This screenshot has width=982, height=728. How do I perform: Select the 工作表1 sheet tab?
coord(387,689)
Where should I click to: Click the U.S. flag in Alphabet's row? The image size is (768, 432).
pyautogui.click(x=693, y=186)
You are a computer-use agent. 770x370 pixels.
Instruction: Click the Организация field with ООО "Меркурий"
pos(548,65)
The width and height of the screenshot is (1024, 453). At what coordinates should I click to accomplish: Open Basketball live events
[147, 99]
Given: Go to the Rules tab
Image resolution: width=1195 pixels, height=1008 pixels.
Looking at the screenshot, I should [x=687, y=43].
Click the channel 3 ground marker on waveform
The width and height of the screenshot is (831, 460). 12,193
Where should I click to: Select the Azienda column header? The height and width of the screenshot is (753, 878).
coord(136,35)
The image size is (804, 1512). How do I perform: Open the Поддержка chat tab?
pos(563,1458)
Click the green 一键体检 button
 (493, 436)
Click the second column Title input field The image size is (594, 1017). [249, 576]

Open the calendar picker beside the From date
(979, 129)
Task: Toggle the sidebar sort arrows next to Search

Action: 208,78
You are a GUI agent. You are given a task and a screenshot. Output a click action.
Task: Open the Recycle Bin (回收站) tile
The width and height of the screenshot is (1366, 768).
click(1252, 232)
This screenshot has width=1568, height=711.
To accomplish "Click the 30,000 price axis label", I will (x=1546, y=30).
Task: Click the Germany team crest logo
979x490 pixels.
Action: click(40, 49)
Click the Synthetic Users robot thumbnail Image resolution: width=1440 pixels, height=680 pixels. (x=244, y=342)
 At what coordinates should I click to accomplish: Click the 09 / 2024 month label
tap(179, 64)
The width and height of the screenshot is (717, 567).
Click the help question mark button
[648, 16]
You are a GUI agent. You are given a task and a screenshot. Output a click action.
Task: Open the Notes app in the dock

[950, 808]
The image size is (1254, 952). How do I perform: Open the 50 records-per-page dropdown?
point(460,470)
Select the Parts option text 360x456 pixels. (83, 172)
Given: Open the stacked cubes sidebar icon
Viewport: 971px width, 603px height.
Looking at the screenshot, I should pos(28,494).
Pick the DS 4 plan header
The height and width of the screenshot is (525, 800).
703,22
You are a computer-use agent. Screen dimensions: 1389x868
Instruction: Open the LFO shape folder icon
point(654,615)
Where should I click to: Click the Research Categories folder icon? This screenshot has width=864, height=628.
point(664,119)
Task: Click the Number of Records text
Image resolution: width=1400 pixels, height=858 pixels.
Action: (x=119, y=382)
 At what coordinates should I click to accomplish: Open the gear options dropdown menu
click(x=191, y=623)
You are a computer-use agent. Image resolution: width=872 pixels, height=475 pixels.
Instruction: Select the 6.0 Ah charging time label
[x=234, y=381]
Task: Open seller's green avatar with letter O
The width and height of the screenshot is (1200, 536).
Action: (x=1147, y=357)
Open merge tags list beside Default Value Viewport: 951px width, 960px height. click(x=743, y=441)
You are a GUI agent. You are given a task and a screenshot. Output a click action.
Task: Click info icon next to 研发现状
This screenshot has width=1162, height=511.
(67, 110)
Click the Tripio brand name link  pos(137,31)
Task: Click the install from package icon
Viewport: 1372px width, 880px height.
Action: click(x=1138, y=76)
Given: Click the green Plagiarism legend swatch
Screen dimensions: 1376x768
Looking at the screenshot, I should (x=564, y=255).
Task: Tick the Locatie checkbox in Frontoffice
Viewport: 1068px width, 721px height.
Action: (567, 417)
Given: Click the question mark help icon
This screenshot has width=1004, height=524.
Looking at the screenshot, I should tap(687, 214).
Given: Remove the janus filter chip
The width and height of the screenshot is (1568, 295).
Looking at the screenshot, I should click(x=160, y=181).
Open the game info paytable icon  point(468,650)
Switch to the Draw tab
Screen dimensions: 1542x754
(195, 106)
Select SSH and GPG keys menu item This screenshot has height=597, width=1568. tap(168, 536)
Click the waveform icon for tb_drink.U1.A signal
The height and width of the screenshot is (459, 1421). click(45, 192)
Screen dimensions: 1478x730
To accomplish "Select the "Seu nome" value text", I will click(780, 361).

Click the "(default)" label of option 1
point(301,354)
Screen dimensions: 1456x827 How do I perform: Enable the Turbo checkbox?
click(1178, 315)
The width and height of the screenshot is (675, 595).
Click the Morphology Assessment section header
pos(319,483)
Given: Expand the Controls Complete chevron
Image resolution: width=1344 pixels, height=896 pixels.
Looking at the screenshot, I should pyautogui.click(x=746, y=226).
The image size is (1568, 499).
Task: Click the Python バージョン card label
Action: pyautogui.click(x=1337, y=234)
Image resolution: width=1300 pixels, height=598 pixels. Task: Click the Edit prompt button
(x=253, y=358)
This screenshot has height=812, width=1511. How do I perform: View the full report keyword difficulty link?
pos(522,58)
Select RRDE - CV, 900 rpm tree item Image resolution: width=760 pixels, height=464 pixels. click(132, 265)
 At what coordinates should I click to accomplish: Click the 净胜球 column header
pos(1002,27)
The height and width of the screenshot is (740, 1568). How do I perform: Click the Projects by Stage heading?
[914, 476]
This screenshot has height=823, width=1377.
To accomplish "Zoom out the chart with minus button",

══════════════════════════════

WORK TO BE COMPLETED ▸ All lines above from the one holding "Select SSH and" to the one holding "Given: Expand the Controls Complete chevron", inclusive, are to be copied exactly; no other line is wanted.

SOLVED PROBLEM ▸
Select SSH and GPG keys menu item This screenshot has height=597, width=1568. tap(168, 536)
Click the waveform icon for tb_drink.U1.A signal
The height and width of the screenshot is (459, 1421). click(45, 192)
Screen dimensions: 1478x730
To accomplish "Select the "Seu nome" value text", I will click(780, 361).

Click the "(default)" label of option 1
point(301,354)
Screen dimensions: 1456x827 How do I perform: Enable the Turbo checkbox?
click(1178, 315)
The width and height of the screenshot is (675, 595).
Click the Morphology Assessment section header
pos(319,483)
Given: Expand the Controls Complete chevron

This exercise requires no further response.